> _Exercise directions_
All lines after the one containing "Task: Open the 项目业绩目标 scorecard link", together with that line itself, should be written out exactly, down to the last line of the entries below.

-- Opening Marker --

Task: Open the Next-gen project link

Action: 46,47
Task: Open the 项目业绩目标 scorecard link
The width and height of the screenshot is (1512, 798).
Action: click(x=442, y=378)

-- Closing Marker --

> _Completed task_
Task: Open the 项目业绩目标 scorecard link
The width and height of the screenshot is (1512, 798).
Action: click(x=442, y=378)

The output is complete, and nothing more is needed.